In the records below, find the line with "The width and height of the screenshot is (350, 777)." and the line with "Where should I click to: Bookmark this post?". Print both exactly, along with every line between them, and no other line.

(Stored records)
===

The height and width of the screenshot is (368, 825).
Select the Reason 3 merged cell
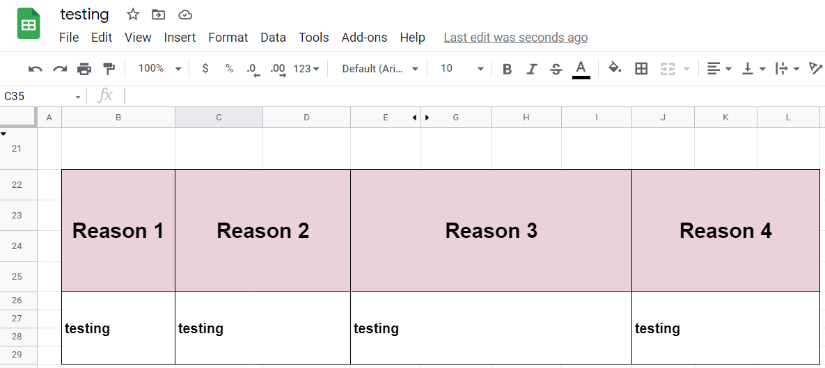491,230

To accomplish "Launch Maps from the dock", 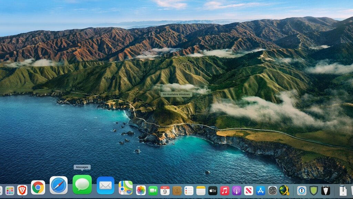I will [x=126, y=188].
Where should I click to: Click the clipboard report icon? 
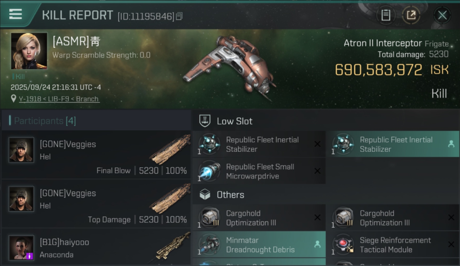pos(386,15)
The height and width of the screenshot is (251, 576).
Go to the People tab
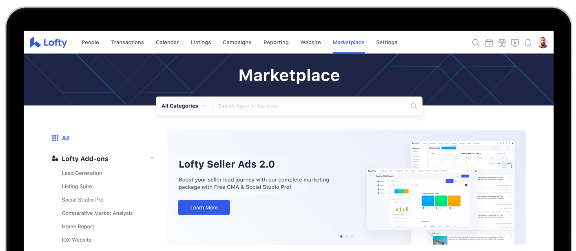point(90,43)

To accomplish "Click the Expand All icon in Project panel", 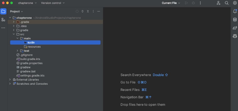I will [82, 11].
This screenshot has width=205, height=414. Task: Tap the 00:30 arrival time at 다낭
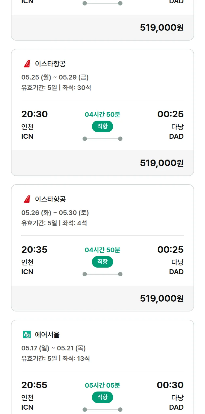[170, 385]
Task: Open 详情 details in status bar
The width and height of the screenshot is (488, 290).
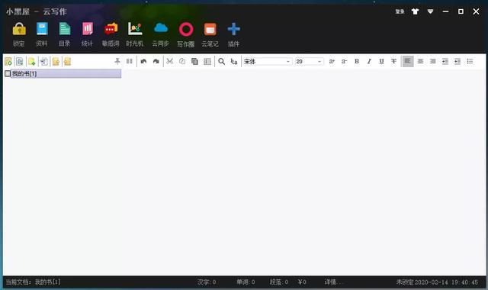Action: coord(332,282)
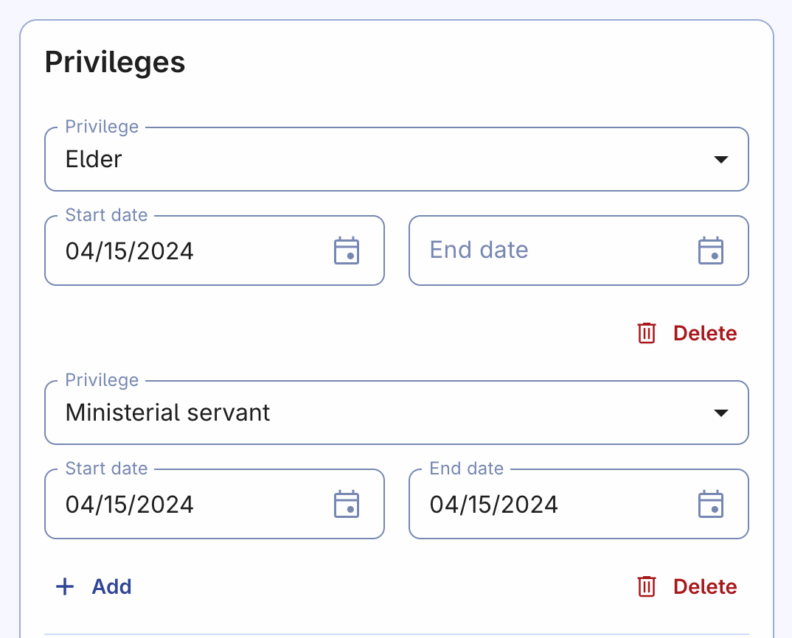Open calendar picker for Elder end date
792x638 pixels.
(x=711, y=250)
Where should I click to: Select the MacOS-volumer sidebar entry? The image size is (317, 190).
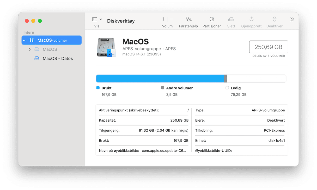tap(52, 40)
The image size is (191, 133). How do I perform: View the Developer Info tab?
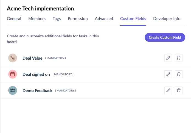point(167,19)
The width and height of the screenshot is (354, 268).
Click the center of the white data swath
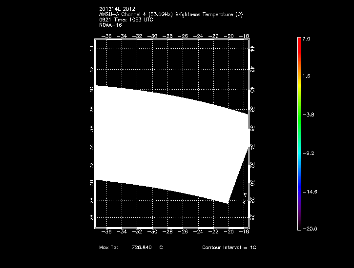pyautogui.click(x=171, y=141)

===

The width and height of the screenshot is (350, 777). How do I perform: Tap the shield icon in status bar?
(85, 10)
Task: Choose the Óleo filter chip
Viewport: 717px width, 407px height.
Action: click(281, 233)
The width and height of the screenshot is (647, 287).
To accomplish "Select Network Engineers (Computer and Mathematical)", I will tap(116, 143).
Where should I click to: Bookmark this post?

===

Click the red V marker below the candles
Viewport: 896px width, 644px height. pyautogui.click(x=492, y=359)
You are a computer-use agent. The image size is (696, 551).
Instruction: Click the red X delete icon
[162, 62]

===

## Exercise solution
The width and height of the screenshot is (350, 777). How do I perform: Tap the shield icon in status bar?
(85, 10)
Task: Choose the Óleo filter chip
Viewport: 717px width, 407px height.
Action: click(281, 233)
The width and height of the screenshot is (647, 287).
To accomplish "Select Network Engineers (Computer and Mathematical)", I will tap(116, 143).
Where should I click to: Bookmark this post?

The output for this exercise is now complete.